Cloudflare drops Google’s reCAPTCHA due to privacy Problems

VIX9eN1 400x400
VIX9eN1 400x400

Cloudflare announced that it has moved from Google’s reCAPTCHA to hCaptcha, an independent alternative CAPTCHA provider focused on user privacy.

CAPTCHAs (short for Completely Automated Public Turing Test to Tell Computers and Humans Apart) are so-called “challenges” displayed by Cloudflare to a site’s visitors with the end goal of blocking malicious bot activity if the service detects unusual behavior not consistent with human traffic.

Generally, they are prompts asking visitors to enter the same squiggly letters displayed in a box or to various objects such as cars or traffic lights, to differentiate between legitimate and automated web traffic.

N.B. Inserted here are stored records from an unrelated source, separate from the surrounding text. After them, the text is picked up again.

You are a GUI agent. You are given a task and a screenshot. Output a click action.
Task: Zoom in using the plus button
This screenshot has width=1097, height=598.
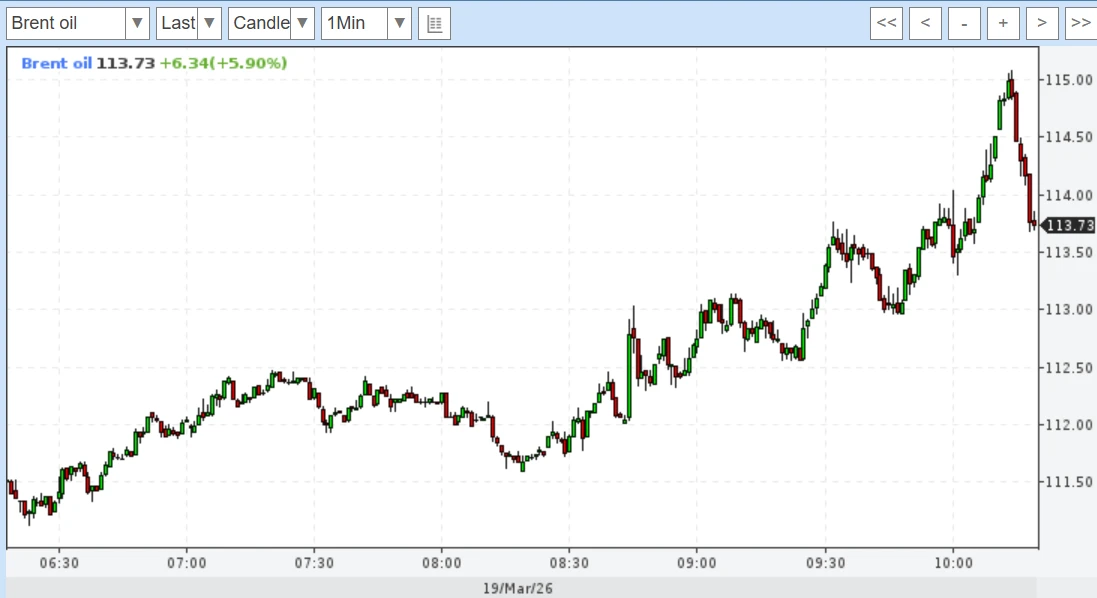[x=1003, y=23]
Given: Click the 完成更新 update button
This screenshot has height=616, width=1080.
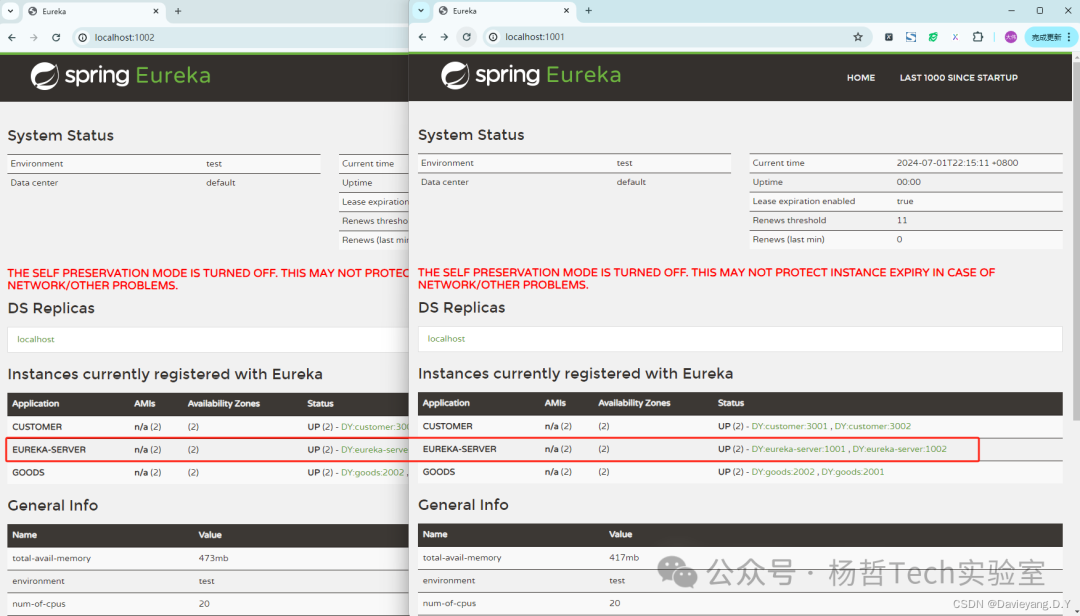Looking at the screenshot, I should (1046, 36).
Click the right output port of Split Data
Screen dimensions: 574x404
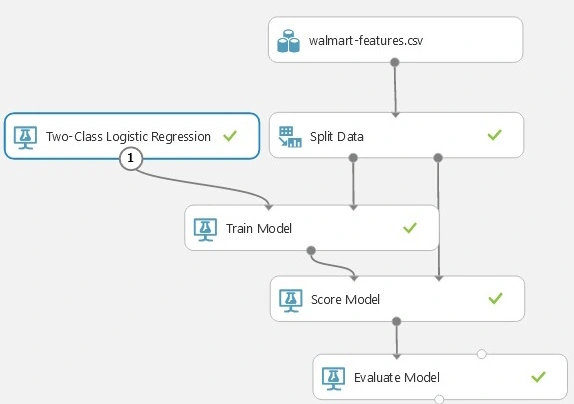438,158
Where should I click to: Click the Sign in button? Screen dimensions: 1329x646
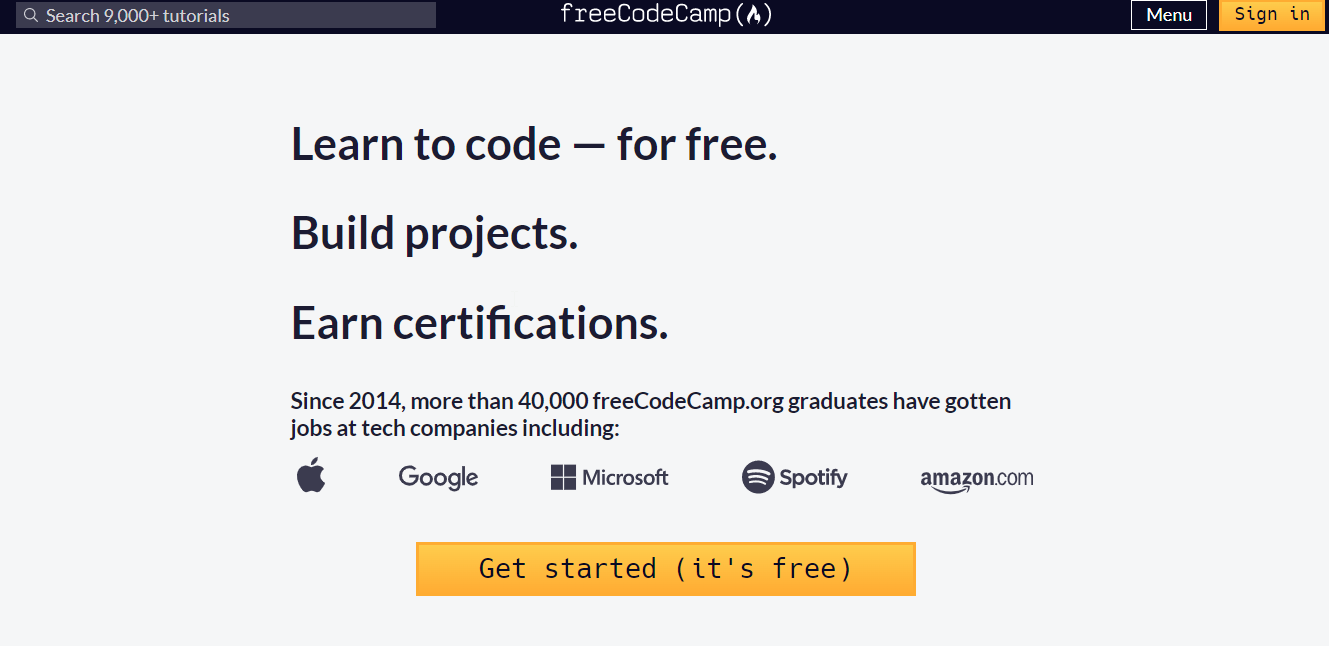[x=1271, y=14]
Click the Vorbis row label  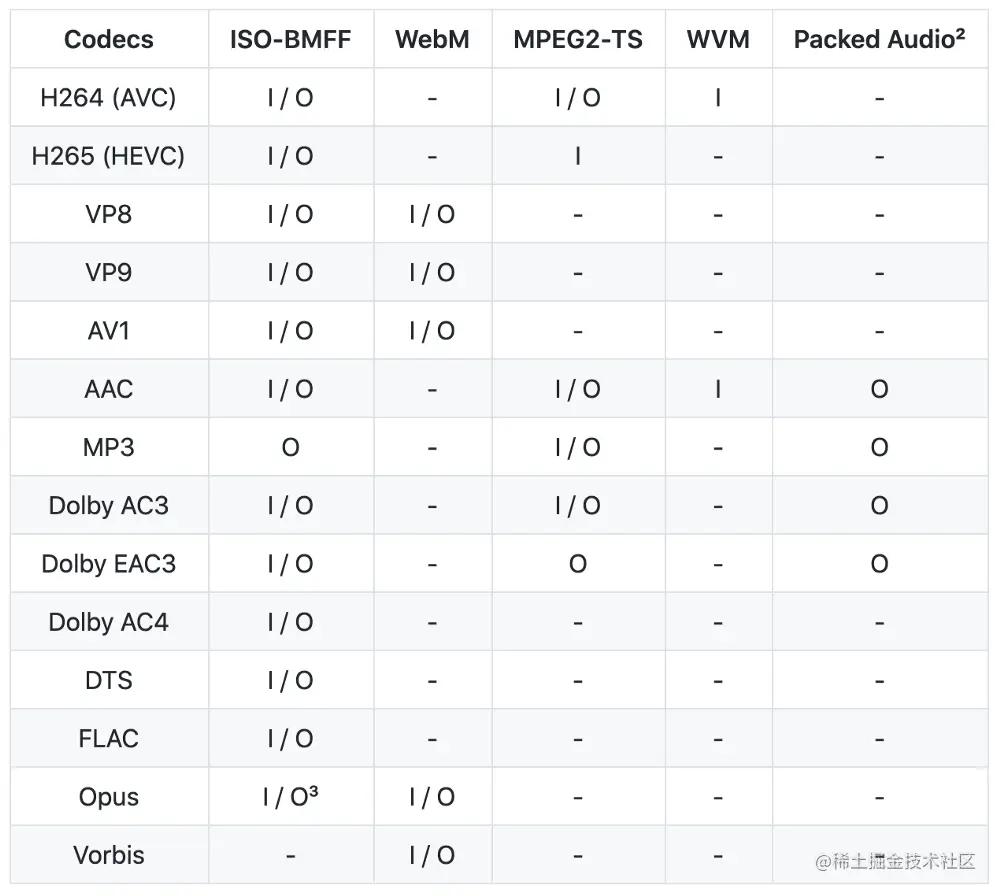(x=108, y=855)
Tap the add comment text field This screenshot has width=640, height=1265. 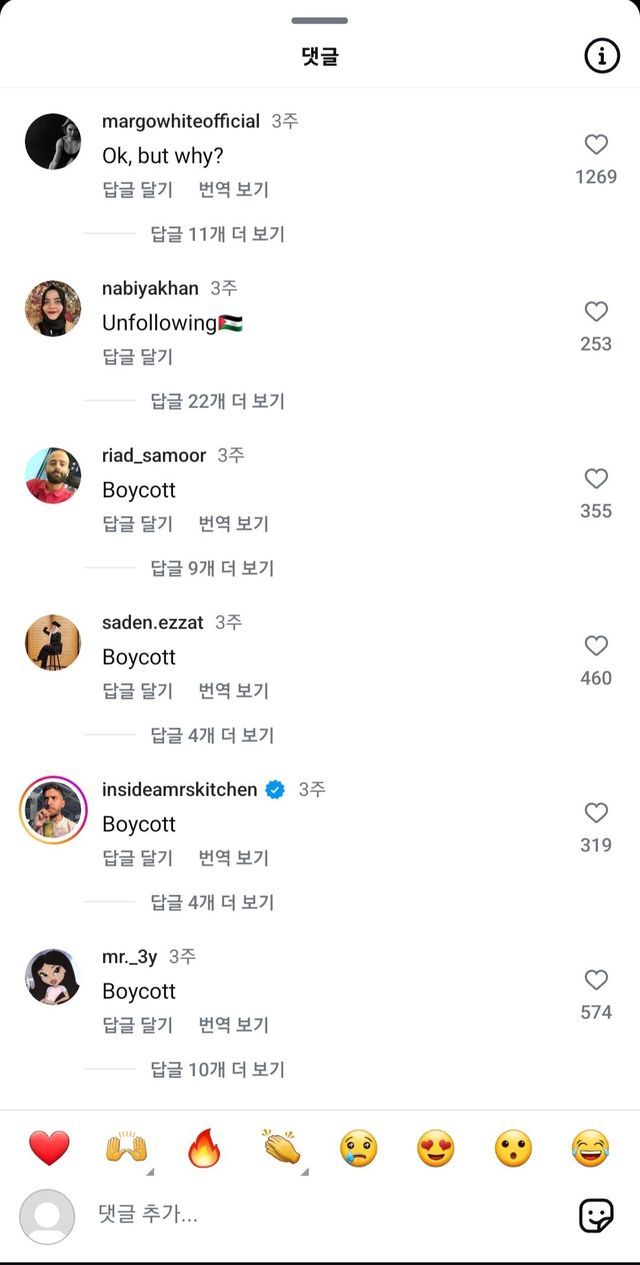coord(320,1215)
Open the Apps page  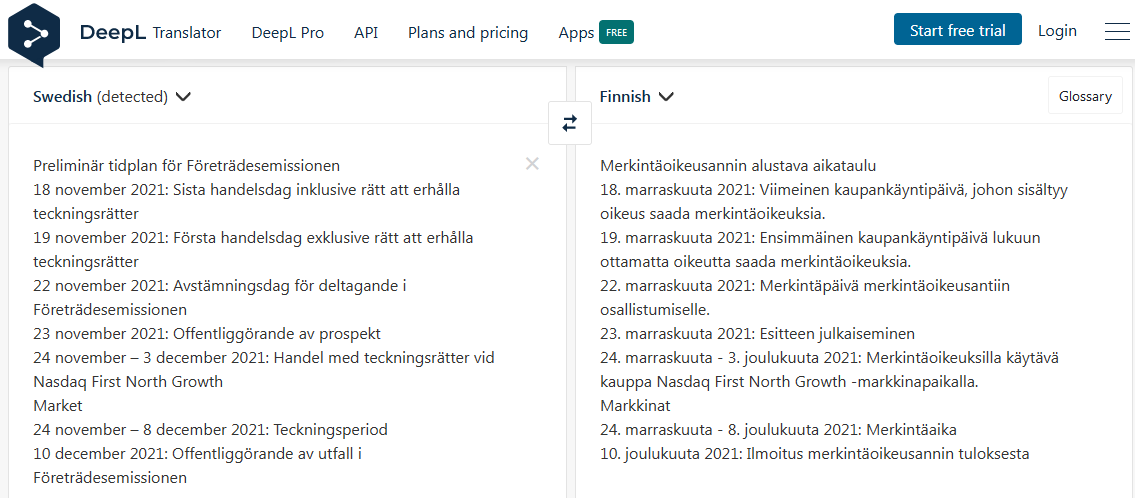576,32
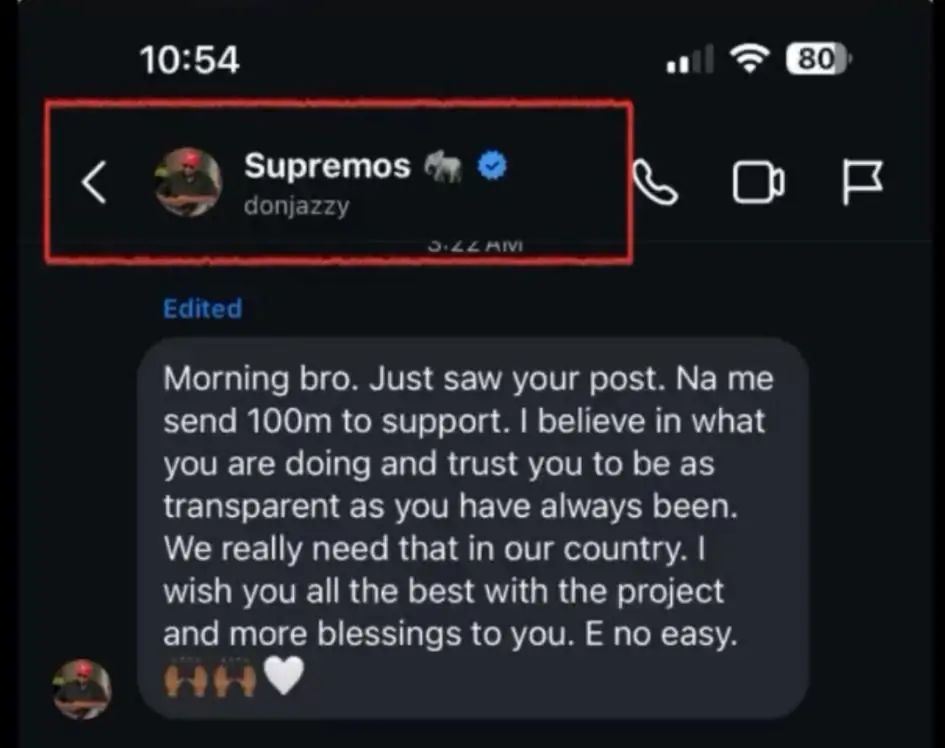The width and height of the screenshot is (945, 748).
Task: Open the Supremos chat name title
Action: [327, 166]
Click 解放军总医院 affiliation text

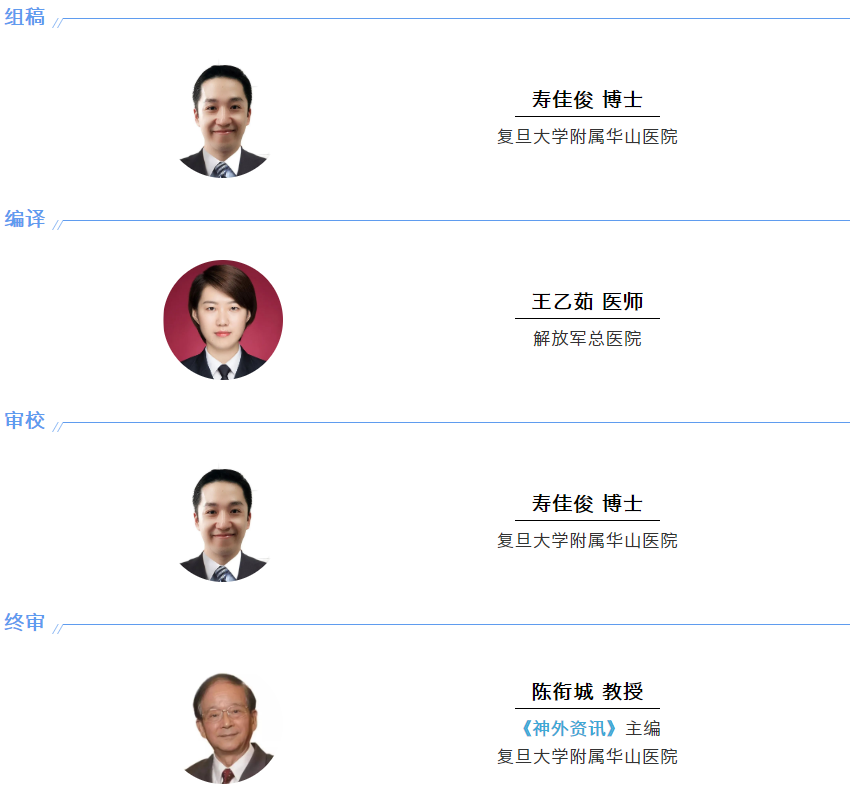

Among the things Cloudflare’s CEO Matthew Prince added to hCaptcha ‘pros’ column, he mentioned that the new CAPTCHA provider:

  • Doesn’t sell personal data
  • Has similar or better performance (both in speed and solve rates)
  • Provides a robust solution for visually impaired and other users with accessibility challenges
  • Supports Privacy Pass to reduce the frequency of CAPTCHAs
  • Works in regions where Google is blocked
  • Has a responsive support team

Privacy concerns, one of the reasons behind the switch

“We recently migrated the CAPTCHA provider we use from Google’s reCAPTCHA to a service provided by the independent hCaptcha,” Prince said.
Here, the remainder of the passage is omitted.